─── Data excerpts ───
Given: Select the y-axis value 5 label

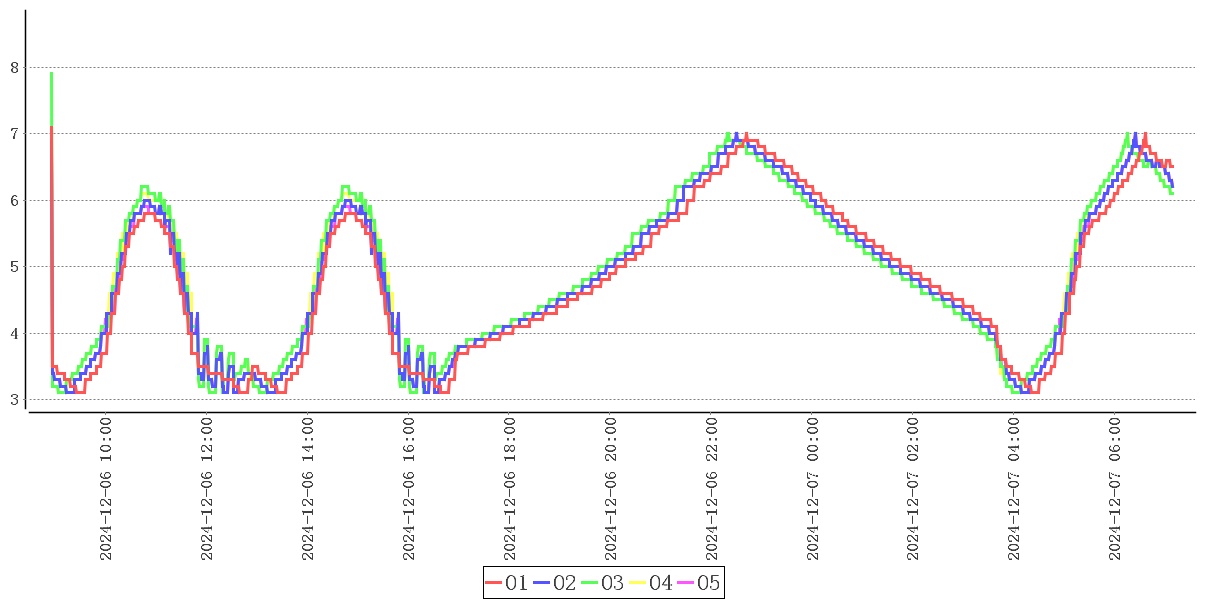Looking at the screenshot, I should click(x=14, y=267).
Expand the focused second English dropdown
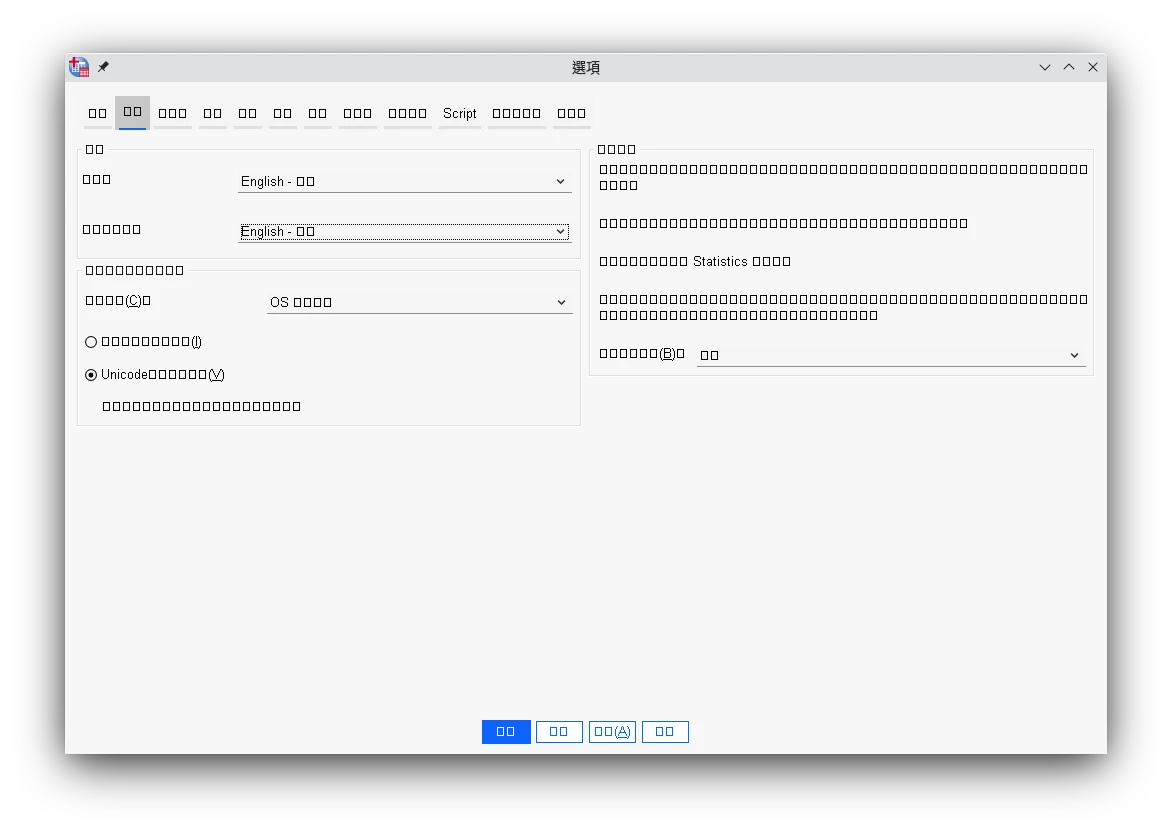The height and width of the screenshot is (831, 1172). [404, 232]
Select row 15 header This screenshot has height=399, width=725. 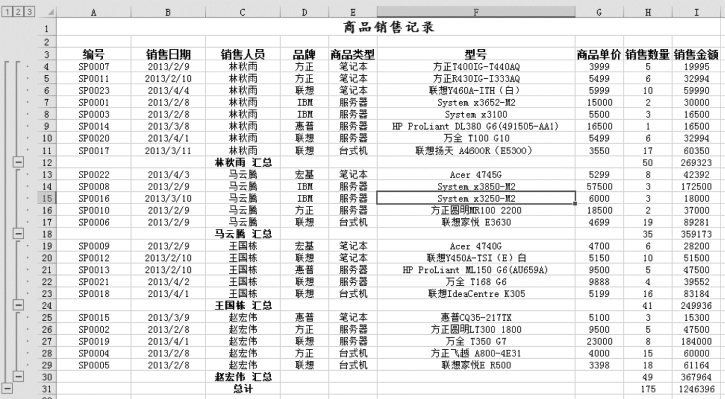pos(47,198)
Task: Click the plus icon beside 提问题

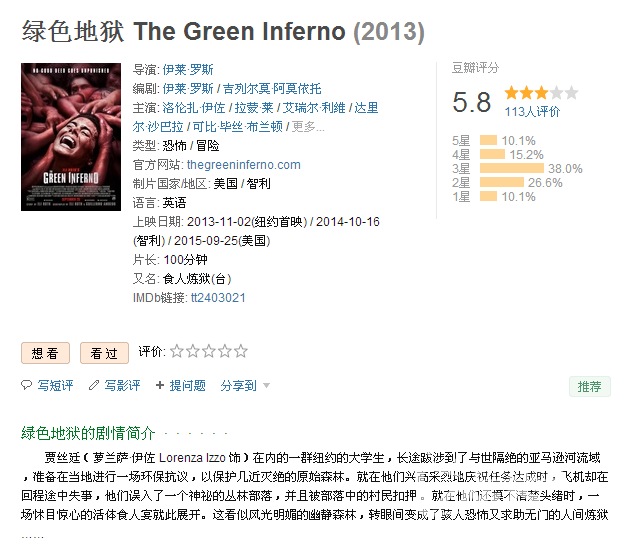Action: tap(160, 385)
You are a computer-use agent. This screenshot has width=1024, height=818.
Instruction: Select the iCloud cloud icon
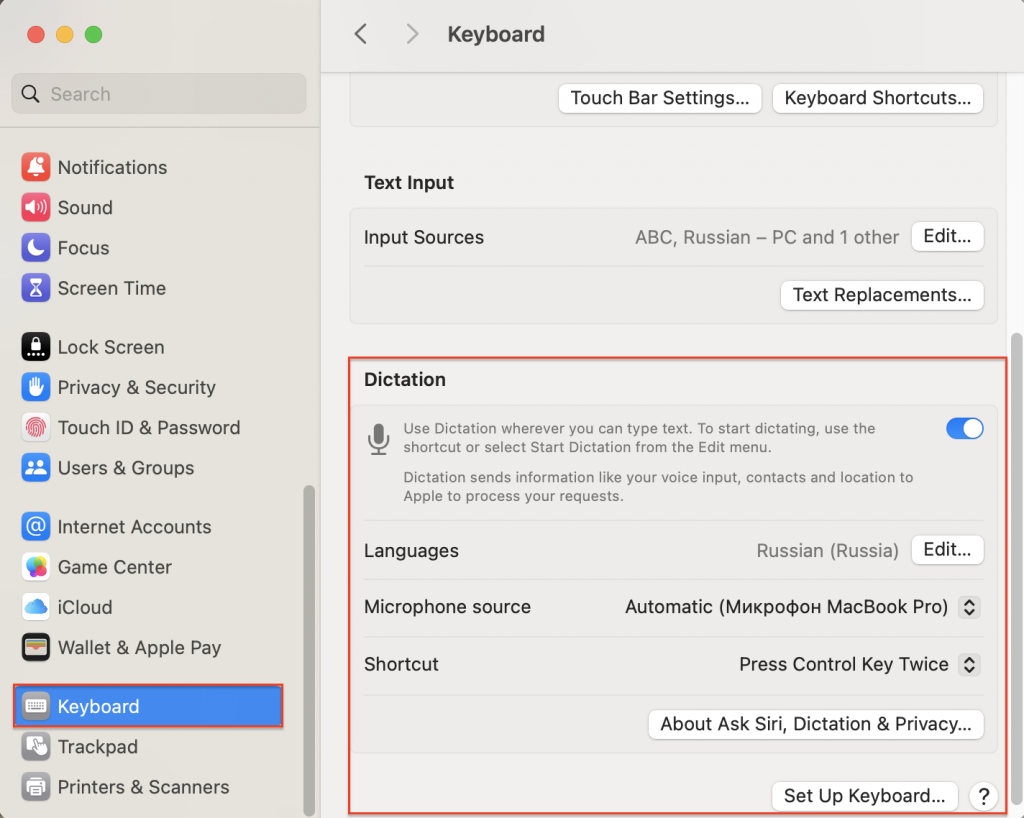point(36,607)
───
From the line that contains "You are a computer-use" to the final line of the entries, reproduce every line exactly, both ends included. Leave out all pictures.

## The answer
You are a computer-use agent. This screenshot has width=1024, height=818.
Instruction: Select the iCloud cloud icon
point(36,607)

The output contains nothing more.